▶ **WHAT YOU SHOULD DO**: Continue the passage on breeding snow boas, picking up after its final sentence.

▶ **SUPPLIED TEXT**:
The Snow Boa is a result of the combination of two recessive traits, albinism and anerythrism, to create a new lineage of boa constrictor known as the snow boa. The first snow boa was produced during the 1996 breeding season by Pete Kahl. Pete started this project five years ago by breeding an albino male to an anerythristic female. Anerythristic boas do not produce red pigment in the skin, a condition similar to albinism in which no black pigment is produced. The offspring from this litter are normal in appearance, but are heterozygous gene carriers for two recessive traits, albinism and anerythrism. These offspring are commonly referred to as double hets or double heterozygous for snow. When these double hets are bred to each other, the resulting litter of babies will be comprised of four different color phases. On the average, 9/16 of the litter will appear normal, 3/16 will be albino, 3/16 will be anerythristic and 1/16 will be a beautiful snow boa.

▶ **SUPPLIED DATA**:
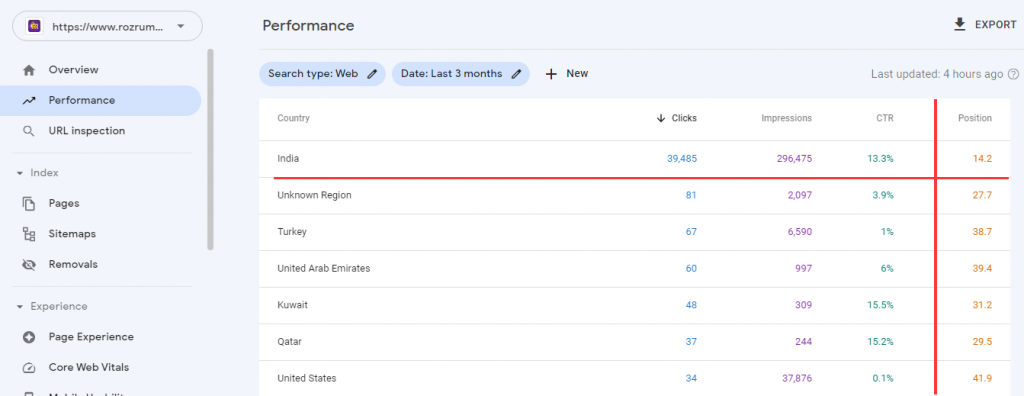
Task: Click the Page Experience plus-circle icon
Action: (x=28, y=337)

--

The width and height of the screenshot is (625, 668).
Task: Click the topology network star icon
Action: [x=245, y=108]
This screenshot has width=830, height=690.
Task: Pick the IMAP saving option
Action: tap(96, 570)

---

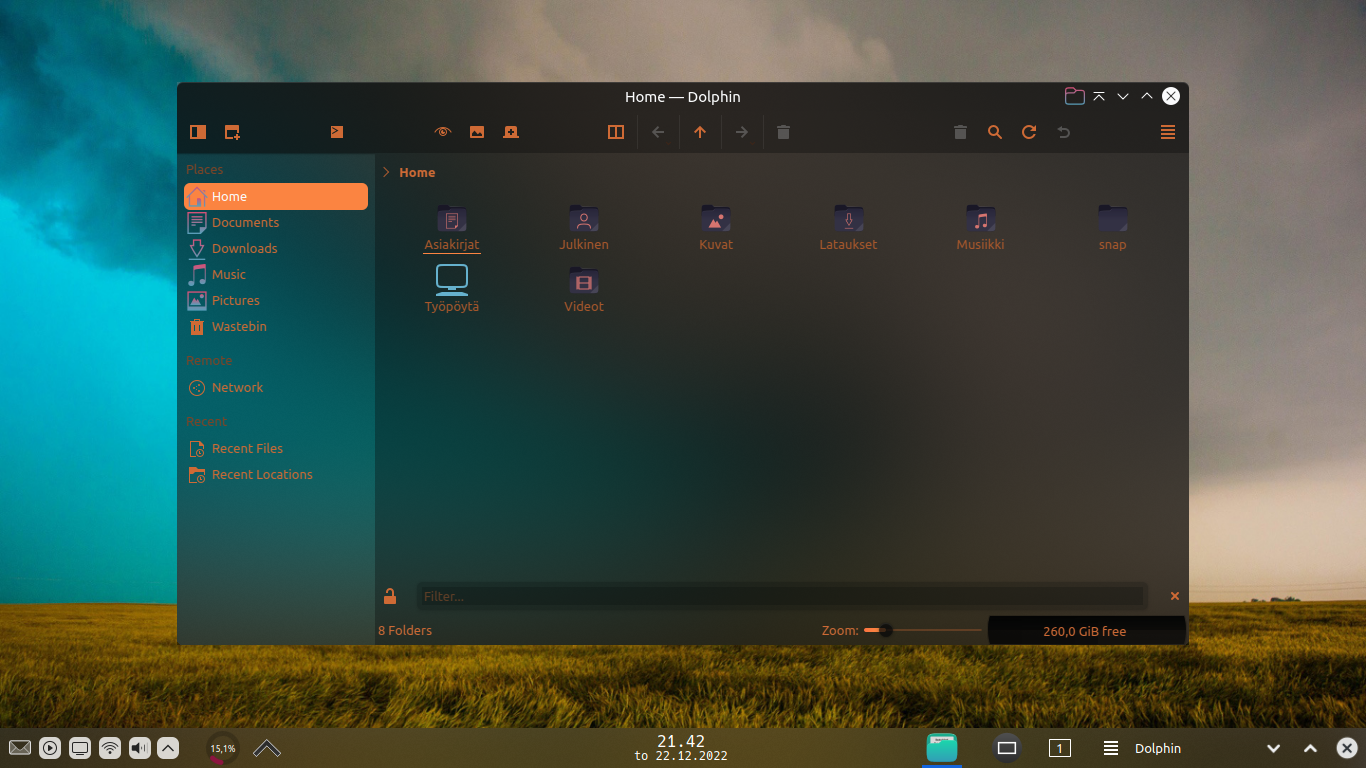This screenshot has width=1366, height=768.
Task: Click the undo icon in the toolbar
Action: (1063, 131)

▶ **ANSWER TO THIS TASK**:
    The appearance of the snow boa is whiter than that of an albino boa and lacks all red pigment, replacing it with a silvery shade of white. At birth, the pattern is faintly defined as a lavender color, giving the snake a mystical appearance. Pete has already started to breed several different bloodlines of albinos and anerythristics to ensure that breeders and enthusiasts establish proper genetic diversity in their collections.

    The snow boa has become one of the most popular boa constrictor color variants available to herpetoculturists. The snow boa is, in a sense, the first truly domestic lineage of boa constrictor. The genetic variation of "snow" is a man-made condition never observed in nature. Its creation is the most tangible evidence of the successes of herpetoculture.